# Valentine's Day Escapades



## Confused Love (Dec 29, 2010)

Ok, so I know I am like way planning ahead here, but I hate doing things last minute. Hubby and I have a very limited budget so I want to start saving or picking up little things now and build up to the day. 

So...

Hubby, as with a lot of people, loves sex and just about anything to do with it. I want to set something creative up and fun, but I don't know where to begin! I would buy a little outfit for myself but that feels kind of selfish...for some reason I can't wrap my mind around something for me being a good gift for him. Anyway, on to my question. 

What are some creative escapades you guys have done and what would be some good V-day gifts (sexually) for a guy? Flowers and chocolate just doesn't seem to be his thing. LOL I really want to try and make this year special as he is really trying and we are really starting to move forward.
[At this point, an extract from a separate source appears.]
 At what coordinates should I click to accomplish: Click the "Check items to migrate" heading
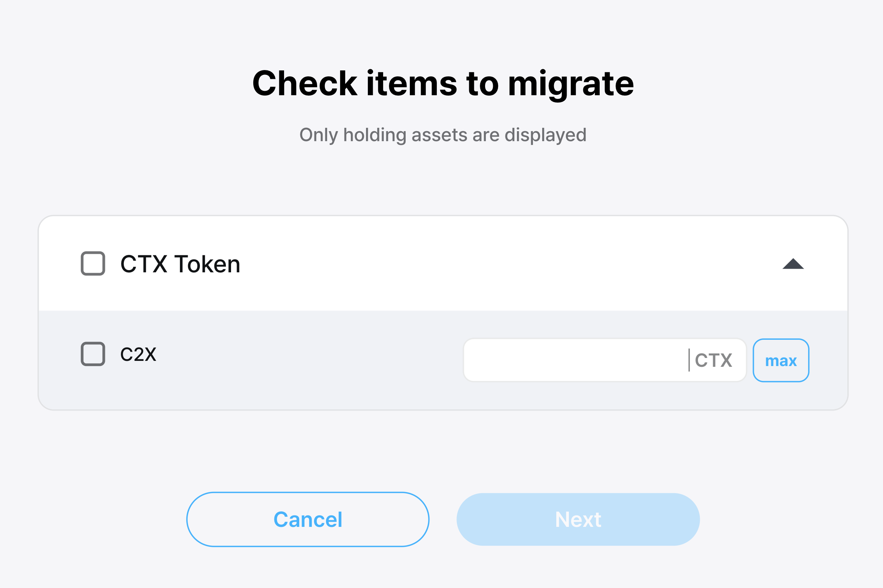click(x=443, y=84)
So I guess I could word this a different way; what would be something you would love your spouse to do for you on V-Day? 
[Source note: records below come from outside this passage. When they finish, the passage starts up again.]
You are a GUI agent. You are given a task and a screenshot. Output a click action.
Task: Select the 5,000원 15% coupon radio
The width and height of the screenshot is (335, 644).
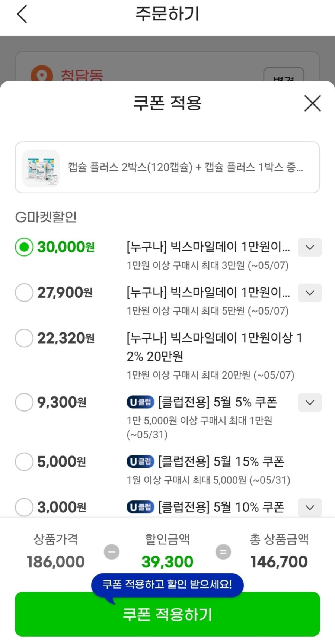tap(24, 461)
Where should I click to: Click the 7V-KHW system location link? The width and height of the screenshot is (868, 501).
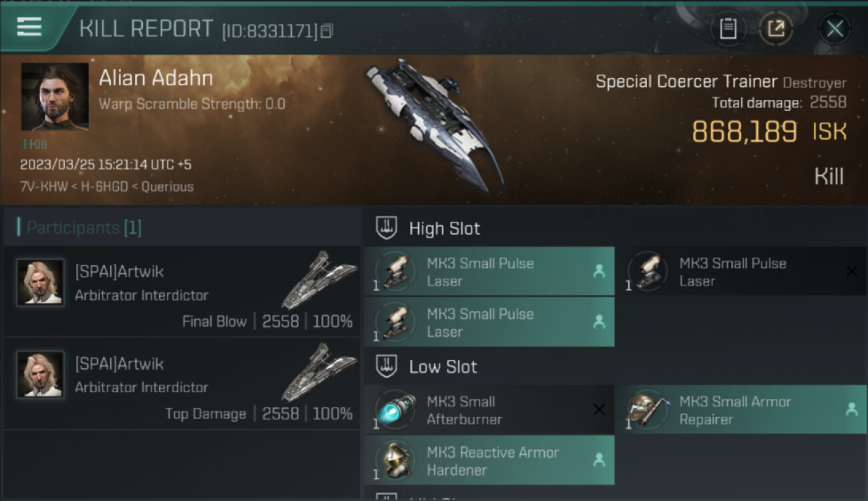tap(44, 186)
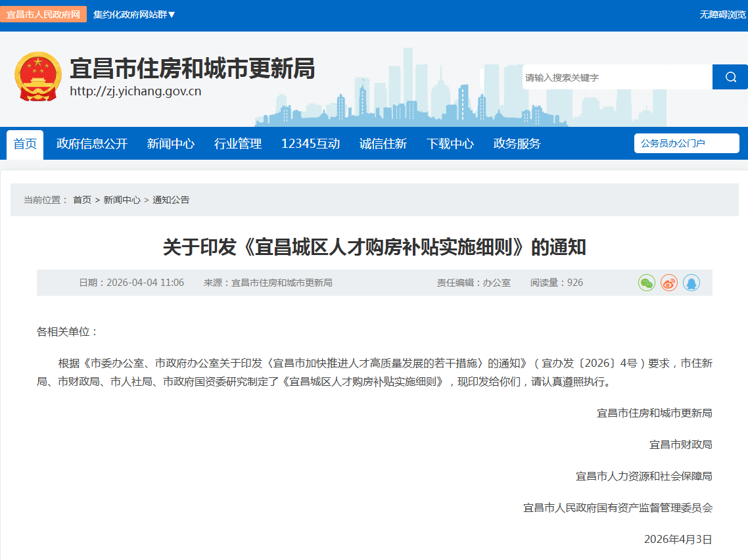Click 通知公告 breadcrumb link

point(171,200)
((I hope this isn't too personal. lol))


----------



## MsLonely (Sep 23, 2010)

Sex toys: A vib to be used on him. Nipple clamps or cok ring to be used on him or an adult videos to be watched together. Last gift but not least: yourself with sexy lingerie and striptease for him as a gift.
_Posted via Mobile Device_


----------



## MsLonely (Sep 23, 2010)

My ideal V day is to find a nice hotel with fancy restaurant at a decent place that allows me only eat, fk, sleep, fk, eat, sleep, fk... You know. 
_Posted via Mobile Device_


----------